Tuesday, May 6, 2014

Design Challenge, Week 2 Results

It was fun to play with designs for this week's challenge; I could probably do more with the ideas, but I was able to come up with at least one that I would be happy to actually make.

The challenge was to design a quilt about what I had for breakfast:  Cheerios.   Here are the ideas from my sketch book:



The first is just a rough representation of the cereal pouring out of the box, and I could probably work with it more and like it better, but it isn't my favorite. 



   I also played with the idea of the Os floating around in a bowl of milk (almond milk, in my case) but it was too regular to suit my mood that day.  It might be interesting, though, to do a quilting pattern on the white in a sort of "splash" or "splat" design.



The idea that I labeled "Rebel" gave me a bit of a giggle, and I still like rather like it.  Perhaps someday I'll do a small Rebel, but I didn't give it more attention at the moment.
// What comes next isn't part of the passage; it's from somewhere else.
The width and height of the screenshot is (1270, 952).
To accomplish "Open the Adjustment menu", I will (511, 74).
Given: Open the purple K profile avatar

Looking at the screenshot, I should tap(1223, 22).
Next, I turned to some narrow, vertical bars nestled among (semi)randomly placed Os.  (I seem to have a bit of an obsession with strips right now, don't I?)   I like it quite a bit and, now that I type "vertical" I'm thinking that it might be interesting to place a few horizontal bars, too.   Hmmm.  Maybe I'll give that a try some day.   It's always good to have lots of ideas tucked away for the future and any creative dry spells.
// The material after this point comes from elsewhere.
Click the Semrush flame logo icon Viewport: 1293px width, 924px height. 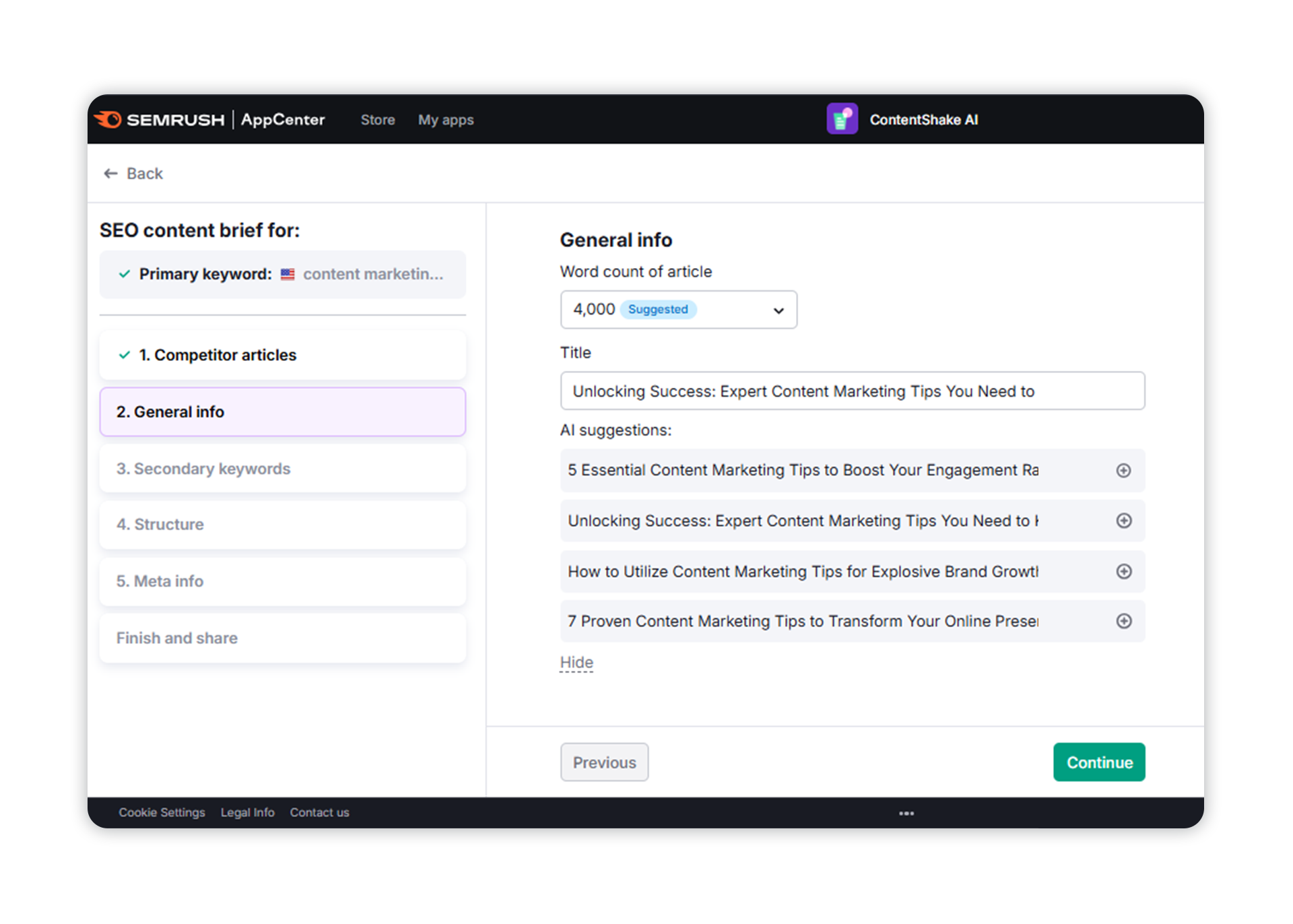point(108,119)
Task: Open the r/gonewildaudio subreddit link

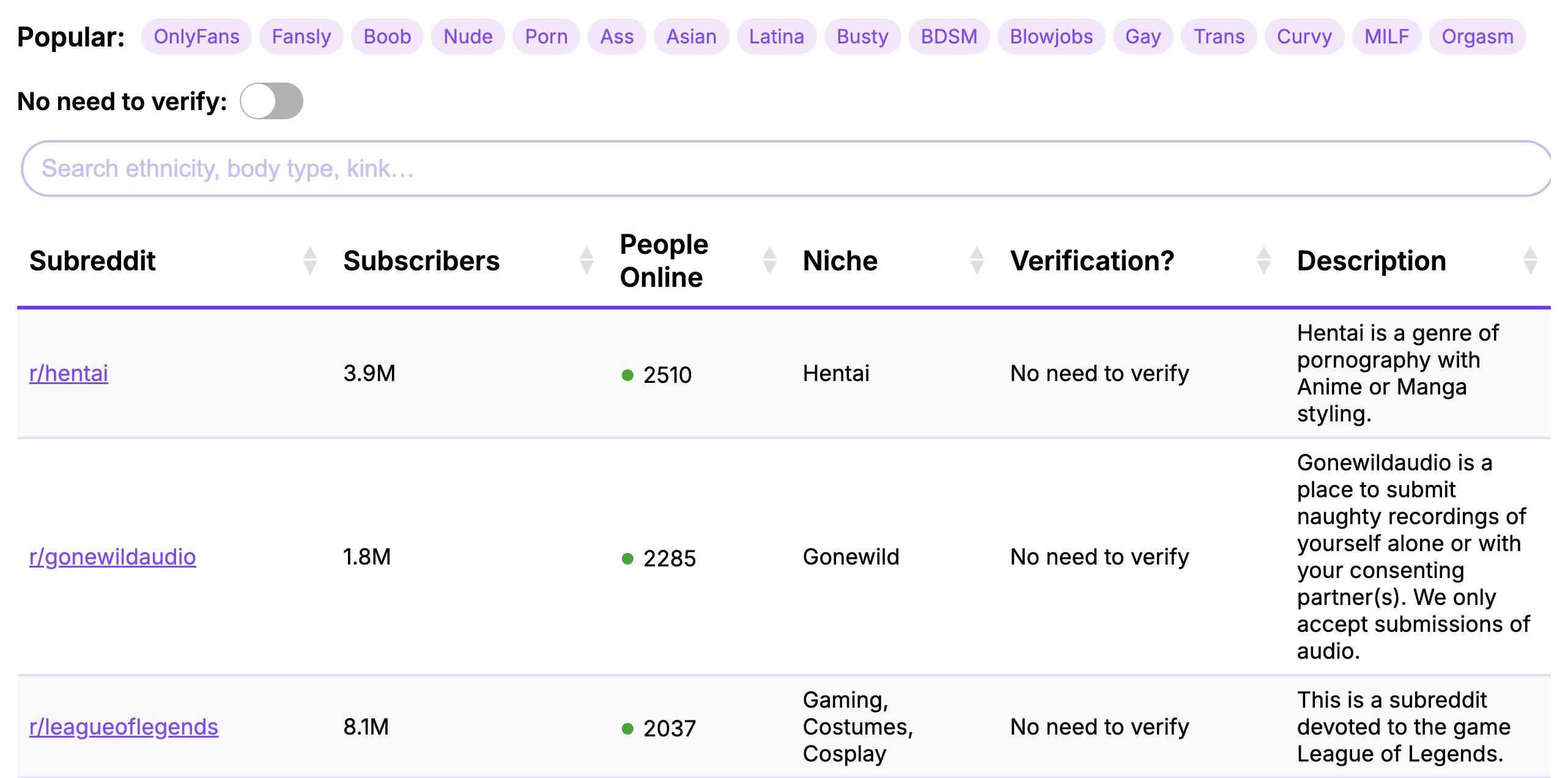Action: [113, 557]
My favorite, and the one I chose to work with for the challenge, featured Os in boxes.  Cereal boxes, in fact.  :-)  It started out with just single boxes, but doubling the size of some of them made it more interesting. 
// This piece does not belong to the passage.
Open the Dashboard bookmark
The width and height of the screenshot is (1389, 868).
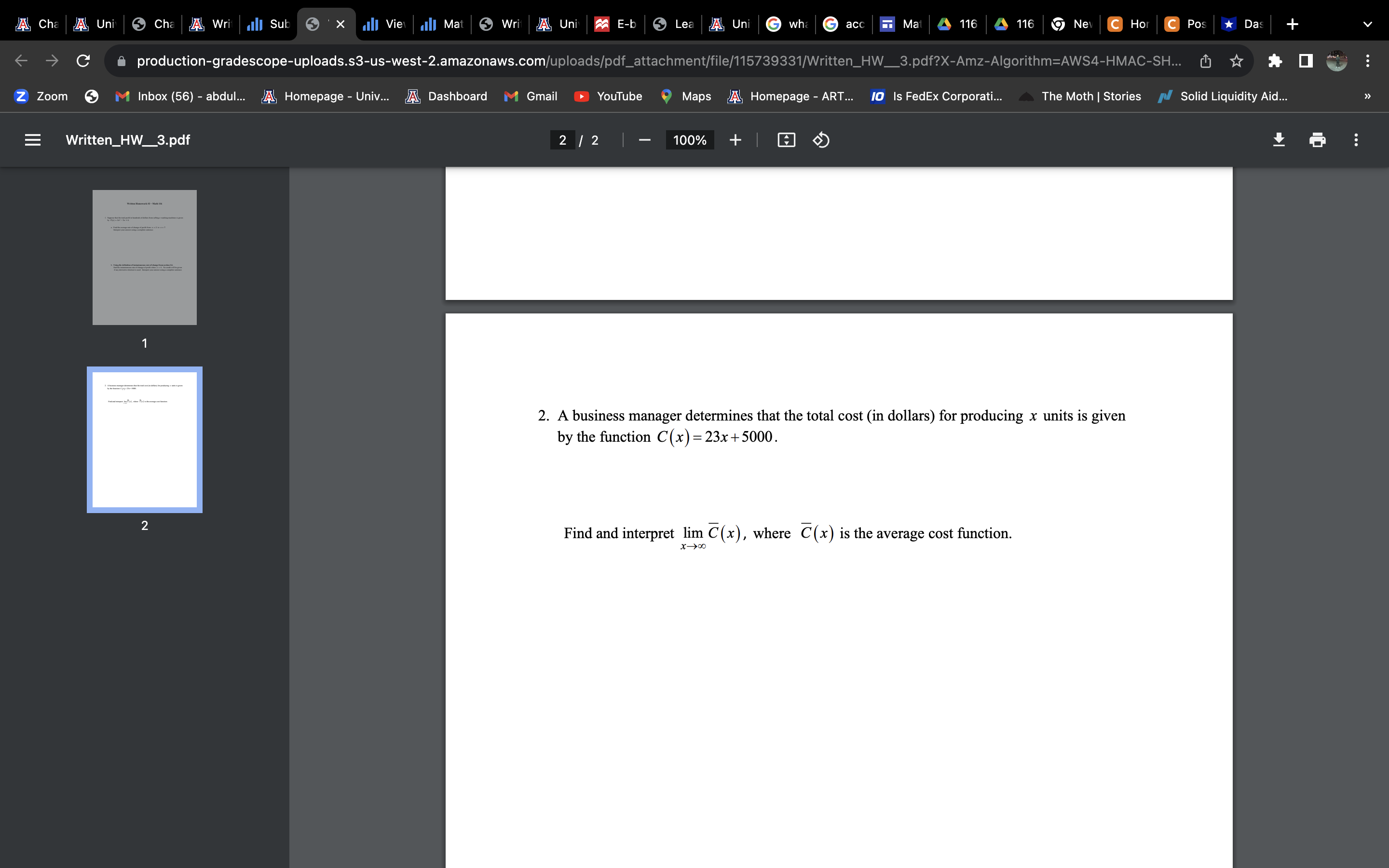pos(447,96)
I like the scattered look, and it's fine this way but I'm looking for something more intriguing than "fine."   I tried changing the size of the boxes and the Os, using different colors, and just generally fussing around with them.  In the end, the design combined all of those.    I'm not certain yet if I might like to scatter the boxes all over the surface of the quilt, or just in a vertical bar--there's that bar obsession again; that will require some more futzing around.



I try not to think about how I'd actually put a quilt together when I'm designing, for fear it will limit the creative flow.  But today I've been thinking about how I might actually put the quilt together.  I know how I'll do the Os in the boxes, but there are several options for putting the boxes on the surface.  I could piece them, but that would mean a great many background strips and I think that would be distracting, even when quilted.  I could hand applique them, which might result in corners that are not perfectly crisp--and we like cereal to be crispy in the box, don't we?  I do like applique, so that's a possibility; I would just have to be very careful and precise at the corners.   I could do a machine/raw edge applique, which would be less crisp but might add some interesting texture to it.   That's a consideration for another day, when I sit down to make the quilt.

What do you think?  Do you think some of the other ideas are worth pursuing?  What ideas do you have for any of them?

Monday, May 5, 2014

Design Challenge, Week #2

One week down, second one starting--we're on a roll, eh?

This week's challenge:  Make a quilt about what you had for breakfast this morning--eggs, toast, bagel, cereal, green smoothie, whatever it may have been.

I had cereal, and I'm sketching a few ideas in my sketchbook, to expand later.  I'll expand some--there are a couple that seemed better in my head than they do on paper!

What will your breakfast quilt feature?

Check back for my design ideas, and share yours.